In the listing that follows, locate the line containing "Listes de souhaits (1609, 17)" and the line containing "Politique de confidentialité (1119, 1137)". Retype exactly those two lines and every line between them, and nothing more.

RAW DATA section start

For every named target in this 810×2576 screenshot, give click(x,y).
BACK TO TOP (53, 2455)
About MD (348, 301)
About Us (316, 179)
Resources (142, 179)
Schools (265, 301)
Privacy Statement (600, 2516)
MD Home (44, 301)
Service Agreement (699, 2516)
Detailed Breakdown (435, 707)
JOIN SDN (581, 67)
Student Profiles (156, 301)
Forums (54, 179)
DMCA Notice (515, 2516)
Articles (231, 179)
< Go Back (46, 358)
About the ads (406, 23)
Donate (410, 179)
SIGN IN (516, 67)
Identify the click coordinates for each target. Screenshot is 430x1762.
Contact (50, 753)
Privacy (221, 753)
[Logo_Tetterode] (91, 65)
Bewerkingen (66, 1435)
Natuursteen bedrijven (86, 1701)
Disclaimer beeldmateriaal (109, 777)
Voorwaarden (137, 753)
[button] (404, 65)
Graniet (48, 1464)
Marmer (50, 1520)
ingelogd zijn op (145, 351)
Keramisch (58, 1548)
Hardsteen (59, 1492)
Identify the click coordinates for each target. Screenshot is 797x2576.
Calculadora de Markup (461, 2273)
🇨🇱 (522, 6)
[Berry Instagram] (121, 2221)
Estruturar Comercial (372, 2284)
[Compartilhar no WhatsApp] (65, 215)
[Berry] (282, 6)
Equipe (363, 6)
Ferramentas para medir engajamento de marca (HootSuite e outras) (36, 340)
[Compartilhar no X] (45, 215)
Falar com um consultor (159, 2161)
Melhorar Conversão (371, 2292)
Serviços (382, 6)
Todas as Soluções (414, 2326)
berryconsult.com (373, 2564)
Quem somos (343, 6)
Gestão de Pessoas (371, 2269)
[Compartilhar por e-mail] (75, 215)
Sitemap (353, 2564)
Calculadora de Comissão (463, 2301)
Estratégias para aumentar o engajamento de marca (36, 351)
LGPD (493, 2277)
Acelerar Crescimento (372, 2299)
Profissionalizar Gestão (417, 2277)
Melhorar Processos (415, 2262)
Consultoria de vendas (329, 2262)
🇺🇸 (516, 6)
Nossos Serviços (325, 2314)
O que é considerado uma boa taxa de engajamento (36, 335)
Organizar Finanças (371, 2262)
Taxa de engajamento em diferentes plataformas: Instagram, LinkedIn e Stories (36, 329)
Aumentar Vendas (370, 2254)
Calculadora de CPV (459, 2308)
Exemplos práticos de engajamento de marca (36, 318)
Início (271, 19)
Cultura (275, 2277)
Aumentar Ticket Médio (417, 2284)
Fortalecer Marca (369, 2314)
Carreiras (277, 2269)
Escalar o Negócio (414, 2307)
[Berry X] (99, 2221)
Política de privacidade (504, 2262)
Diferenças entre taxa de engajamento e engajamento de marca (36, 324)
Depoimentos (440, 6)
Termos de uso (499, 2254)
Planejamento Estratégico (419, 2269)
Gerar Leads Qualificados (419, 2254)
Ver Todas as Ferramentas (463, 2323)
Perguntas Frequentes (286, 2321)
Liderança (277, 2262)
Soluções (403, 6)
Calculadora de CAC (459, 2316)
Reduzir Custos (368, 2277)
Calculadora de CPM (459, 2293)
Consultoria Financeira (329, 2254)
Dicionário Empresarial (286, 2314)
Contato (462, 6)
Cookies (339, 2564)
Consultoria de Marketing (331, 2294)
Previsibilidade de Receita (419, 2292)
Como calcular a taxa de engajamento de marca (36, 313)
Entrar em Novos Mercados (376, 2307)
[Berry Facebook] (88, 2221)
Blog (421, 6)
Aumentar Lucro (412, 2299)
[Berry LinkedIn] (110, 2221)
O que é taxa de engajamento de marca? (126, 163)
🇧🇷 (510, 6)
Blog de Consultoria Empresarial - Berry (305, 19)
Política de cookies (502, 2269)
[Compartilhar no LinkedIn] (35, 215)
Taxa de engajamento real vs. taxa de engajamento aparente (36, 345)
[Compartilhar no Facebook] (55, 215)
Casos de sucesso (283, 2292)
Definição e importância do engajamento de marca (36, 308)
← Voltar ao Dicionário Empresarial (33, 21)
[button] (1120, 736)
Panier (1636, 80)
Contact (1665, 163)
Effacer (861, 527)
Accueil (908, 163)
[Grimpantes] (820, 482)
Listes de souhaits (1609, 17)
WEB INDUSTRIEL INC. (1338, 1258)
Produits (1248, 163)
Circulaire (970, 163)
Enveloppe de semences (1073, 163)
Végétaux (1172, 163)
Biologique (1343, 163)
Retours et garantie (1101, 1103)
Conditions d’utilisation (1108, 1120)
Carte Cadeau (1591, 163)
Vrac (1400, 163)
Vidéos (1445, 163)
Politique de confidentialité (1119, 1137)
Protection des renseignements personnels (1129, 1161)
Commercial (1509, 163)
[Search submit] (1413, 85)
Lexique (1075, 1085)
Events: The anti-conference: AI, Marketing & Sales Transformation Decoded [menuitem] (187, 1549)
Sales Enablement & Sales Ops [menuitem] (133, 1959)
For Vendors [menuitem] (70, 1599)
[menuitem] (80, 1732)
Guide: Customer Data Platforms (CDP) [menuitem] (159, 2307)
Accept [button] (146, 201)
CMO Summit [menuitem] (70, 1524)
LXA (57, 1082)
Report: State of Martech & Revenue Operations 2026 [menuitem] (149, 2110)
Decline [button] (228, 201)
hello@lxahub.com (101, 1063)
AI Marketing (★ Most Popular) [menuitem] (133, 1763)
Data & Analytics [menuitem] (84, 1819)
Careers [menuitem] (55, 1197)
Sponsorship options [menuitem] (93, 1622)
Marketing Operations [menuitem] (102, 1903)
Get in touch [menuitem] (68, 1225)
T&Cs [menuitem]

RAW DATA section end

## RESULT OF THE TASK
Listes de souhaits (1609, 17)
WEB INDUSTRIEL INC. (1338, 1258)
Produits (1248, 163)
Circulaire (970, 163)
Enveloppe de semences (1073, 163)
Végétaux (1172, 163)
Biologique (1343, 163)
Retours et garantie (1101, 1103)
Conditions d’utilisation (1108, 1120)
Carte Cadeau (1591, 163)
Vrac (1400, 163)
Vidéos (1445, 163)
Politique de confidentialité (1119, 1137)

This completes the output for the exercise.